Presumível assassino de "American Sniper" regressou paranoico do Iraque

A mãe do ex-soldado que está a ser julgado pela morte de Chris Kyle, o 'sniper' mais letal dos Estados Unidos, afirma que o filho voltou do Iraque com stress pós-traumático.

Eddie Routh, presumível assassino de Chris Kyle, o atirador furtivo no qual é inspirado o filme American Sniper, regressou paranoico e alterado da sua missão na guerra do Iraque, declarou, esta terça-feira, a sua mãe, no julgamento contra o filho que decorre em Stephenville, no Texas.

"Ele já não era feliz e despreocupado como sempre foi. Voltou muito mais sério", disse Jodi Routh, afirmando que o seu filho "estava muito atento ao que ocorria à sua volta" e "era muito cauteloso com as pessoas".

Jodi Routh explicou na sua declaração que foi ela quem solicitou a Kyle que ajudasse o seu filho, que sofria de stress pós-traumático após ter servido no Iraque e no Haiti.

"O Chris disse-me que sabia aquilo que Eddie estava a passar. Disse-me que ele também sofria de stress pós-traumático e que gostaria de fazer tudo o que estivesse ao seu alcance para o ajudar", assegurou.

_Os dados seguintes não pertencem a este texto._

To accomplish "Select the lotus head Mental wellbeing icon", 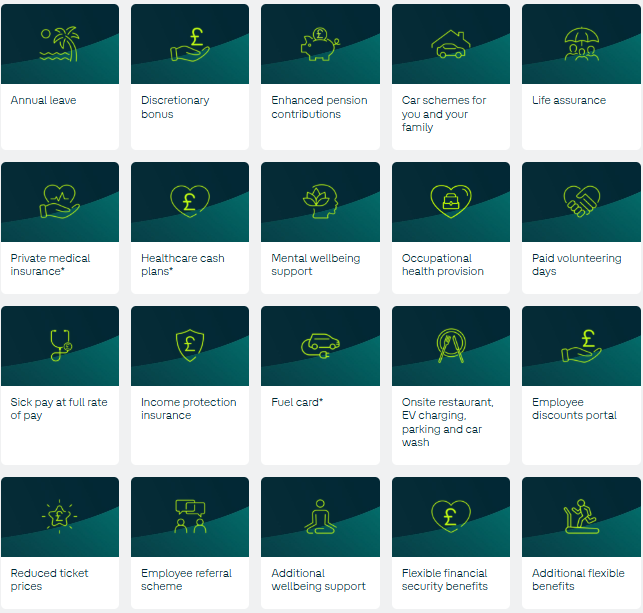I will pyautogui.click(x=320, y=201).
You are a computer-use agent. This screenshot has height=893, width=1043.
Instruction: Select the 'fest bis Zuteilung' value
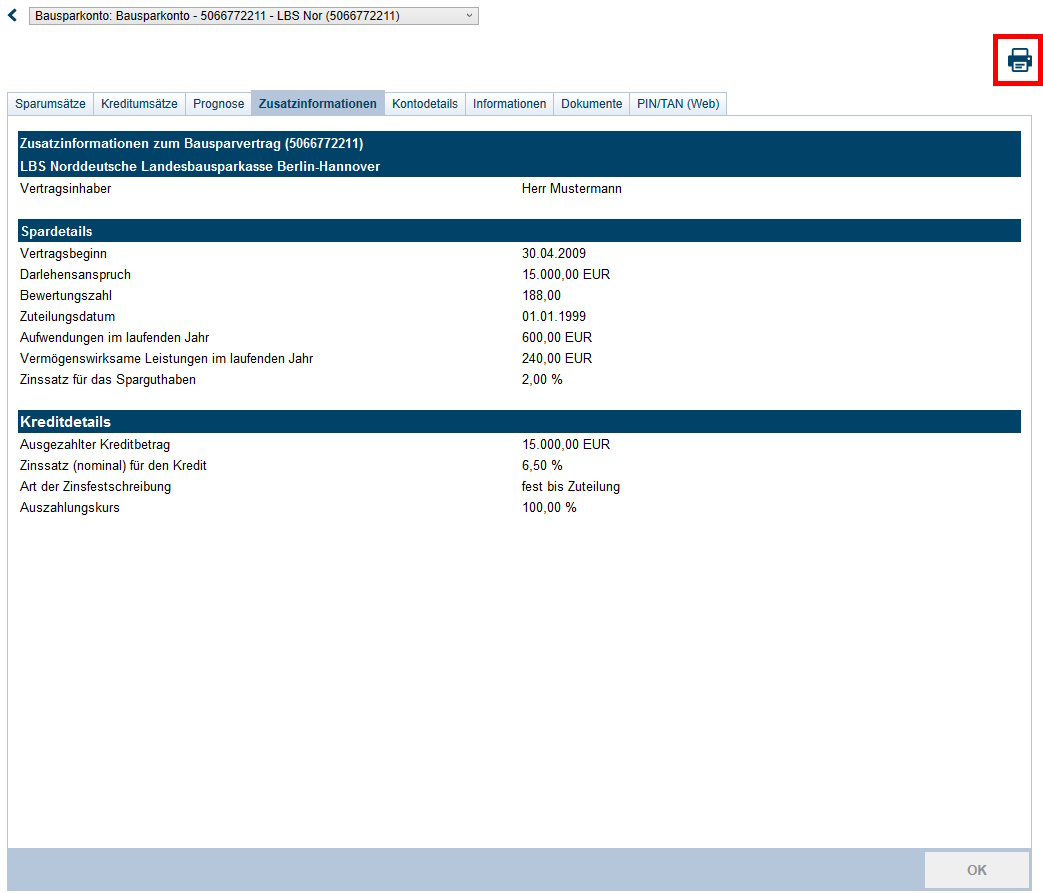[x=570, y=486]
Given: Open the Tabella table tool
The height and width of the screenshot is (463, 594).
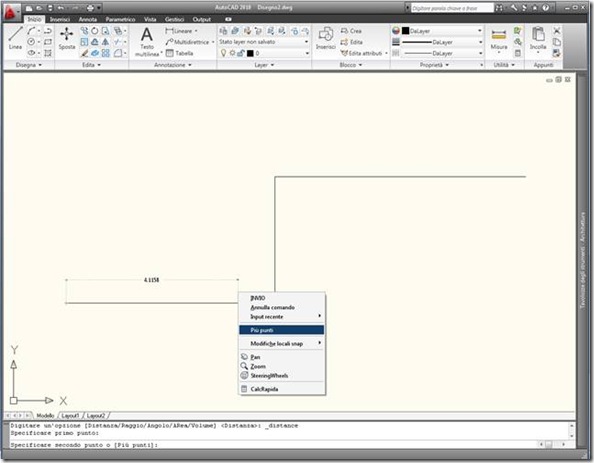Looking at the screenshot, I should [x=180, y=53].
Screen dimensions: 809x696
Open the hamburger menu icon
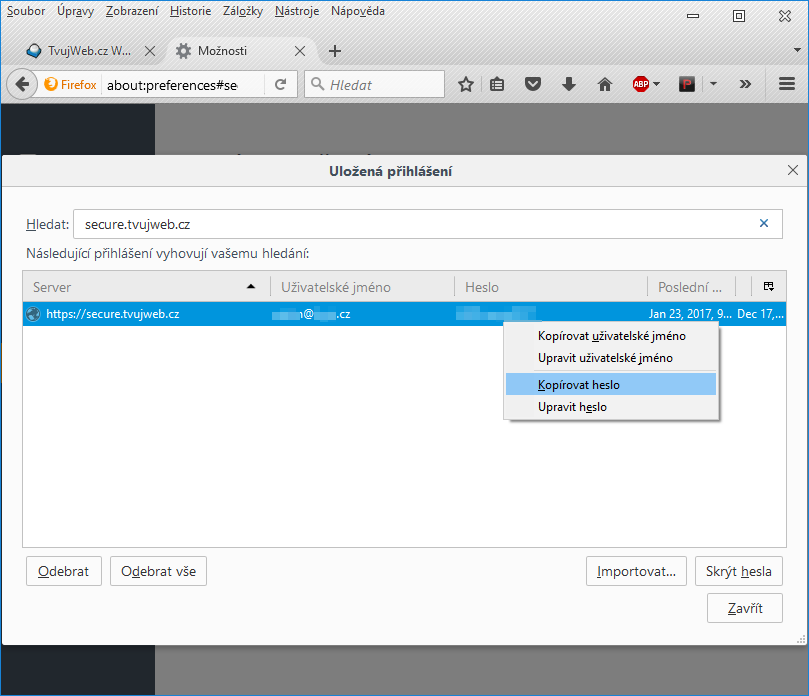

Kyle dedicava-se a ajudar veteranos de guerra como Routh a reintegrarem-se na vida civil.

Apesar de ser ela quem pediu ajuda, a mulher assegurou não saber que Kyle e o seu amigo Chad Littlefield iam levar o seu filho Routh a um campo de tiro no dia 02 de fevereiro de 2013, onde ambos foram assassinados.

Jodi Routh garantiu que, meses antes dos assassínios, escondeu as armas que tinha em casa após uma discussão em que o seu filho ameaçou suicidar-se.

Durante a sessão de terça-feira, a quinta desde o início do julgamento, a acusação divulgou a conversa que Routh manteve no carro-patrulha com o oficial da polícia que o deteve.

"Você está bem soldado?", questionou o oficial, ao que Routh respondeu: "Tenho estado muito paranoico e esquizofrénico hoje. Não sei o que pensar. Não sei se estou louco".

Os advogados de Routh, Warren St. John e Tim Moore, procuram a absolvição do ex-soldado ao argumentar que quando matou Kyle e Littlefield não estava consciente dos seus atos.

Kyle, que cumpriu serviço no Iraque nos Navy Seals, a unidade de elite da martinha norte-americana, é apontado como o franco-atirador mais letal da história dos Estados Unidos, com 160 mortes confirmadas oficialmente, embora afirmasse que foram 255.

A insurgência iraquiana apelidou-o de "o diabo de Ramadi" - em referência a uma das cidades em que combateu - e colocou a sua cabeça a prémio.

O julgamento coincide com o êxito do filme American Sniper, inspirado em Kyle, realizado por Clint Eastwood, que tem batido recordes desde a sua estreia e está nomeado para seis Óscares.